Effect of the Orally-administered PKC ß Inhibitor, Ruboxistaurin, on Sustained Moderate Visual Loss in the PKC-DRS2 Study

Approximately 40% of patients with diabetes have some degree of retinopathy, placing them at risk for vision loss. The goal of this research was to evaluate the efficacy of the orally-administered PKC- ß inhibitor ruboxistaurin for the prevention of sustained moderate visual loss (SMVL) in patients with diabetes. Progression of diabetic retinopathy and diabetic macular edema (DME) were also assessed. All patients in the study had moderately severe or severe nonproliferative diabetic retinopathy (NPDR) with no history of panretinal photocoagulation. Patients with a history of focal laser photocoagulation were permitted to participate in the study. Participants in the study were randomly assigned to receive 32 mg ruboxistaurin per day or placebo.

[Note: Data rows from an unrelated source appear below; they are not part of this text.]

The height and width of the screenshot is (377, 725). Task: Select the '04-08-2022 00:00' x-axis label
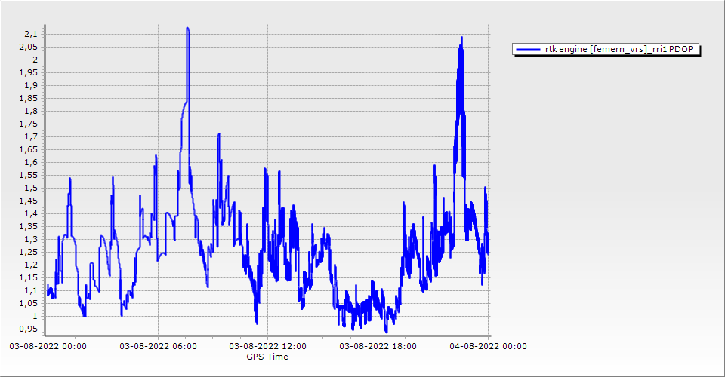tap(489, 346)
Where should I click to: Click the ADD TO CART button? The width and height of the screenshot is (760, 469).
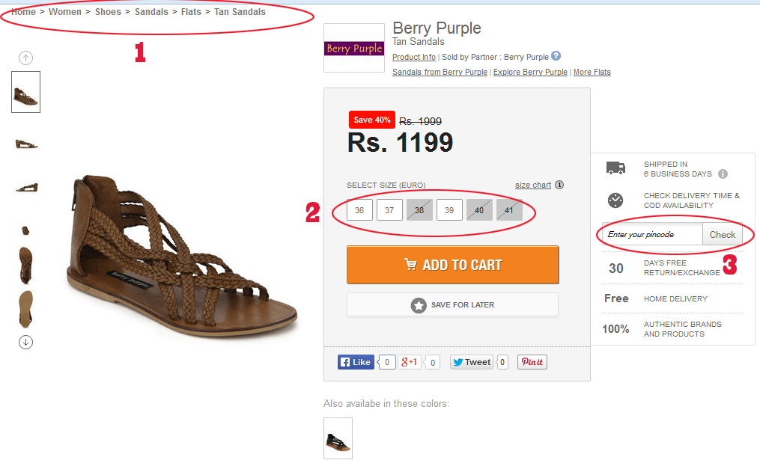pos(452,265)

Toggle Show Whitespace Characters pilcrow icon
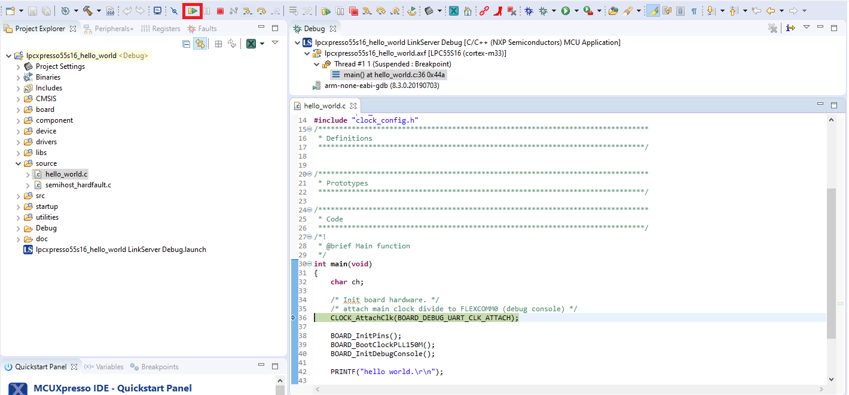(694, 11)
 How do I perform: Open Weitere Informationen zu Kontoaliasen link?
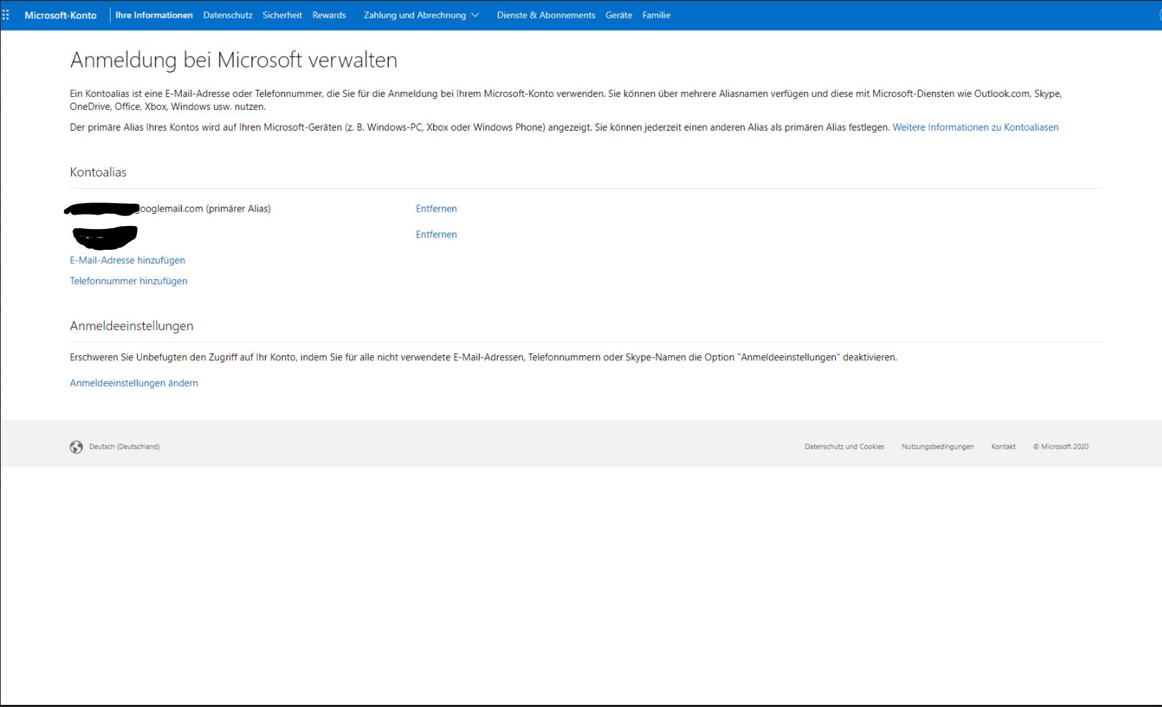pyautogui.click(x=975, y=127)
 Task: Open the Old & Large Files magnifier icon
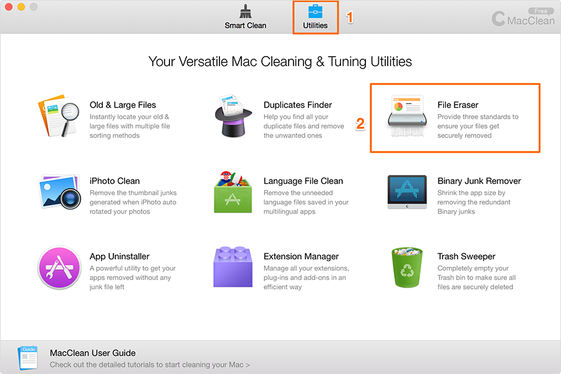[x=59, y=115]
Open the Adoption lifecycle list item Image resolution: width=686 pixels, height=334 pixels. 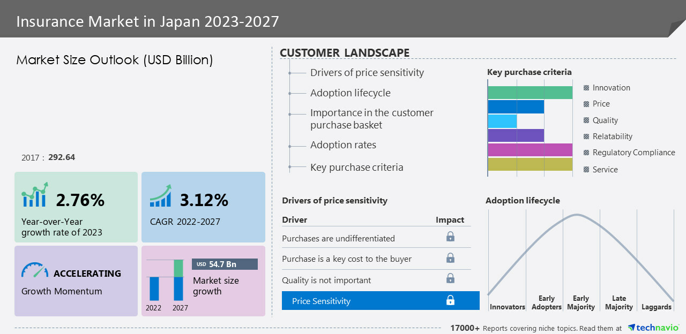pyautogui.click(x=350, y=93)
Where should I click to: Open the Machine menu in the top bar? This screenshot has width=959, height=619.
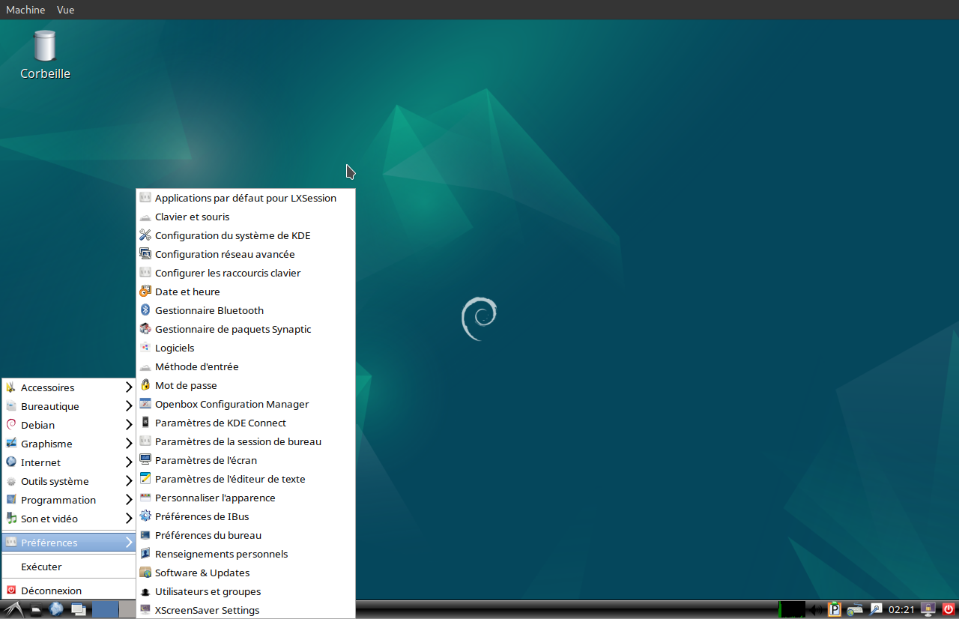pyautogui.click(x=25, y=10)
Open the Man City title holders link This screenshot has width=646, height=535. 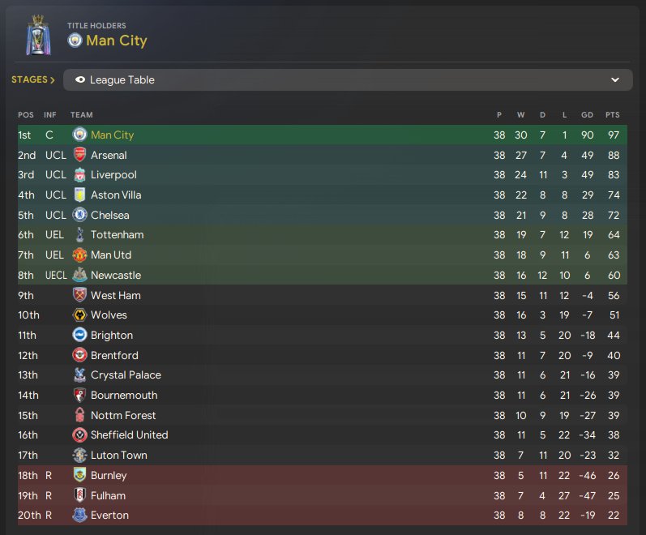tap(116, 41)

The results of the study demonstrated that ruboxistaurin treatment was associated with a 40% reduction in the risk of SMVL (9.1% SMVL in the control group vs 5.5% in the ruboxistaurin group). When data from the original PKC-DRS study were reanalyzed, results were comparable, although they did not reach statistical significance due to sample size. In terms of visual acuity, patients treated with ruboxistaurin were twice as likely to gain letters and a third less likely to lose letters, both of which were statistically significant findings. Progression of DME was reduced in patients with clinically significant macular edema (CSME), but progression of retinopathy was not reduced. The results of this study demonstrated that ruboxistaurin can reduce the occurrence of SMVL in patients with moderately severe to severe NPDR and can reduce the progression of DME in patients with clinically significant macular edema.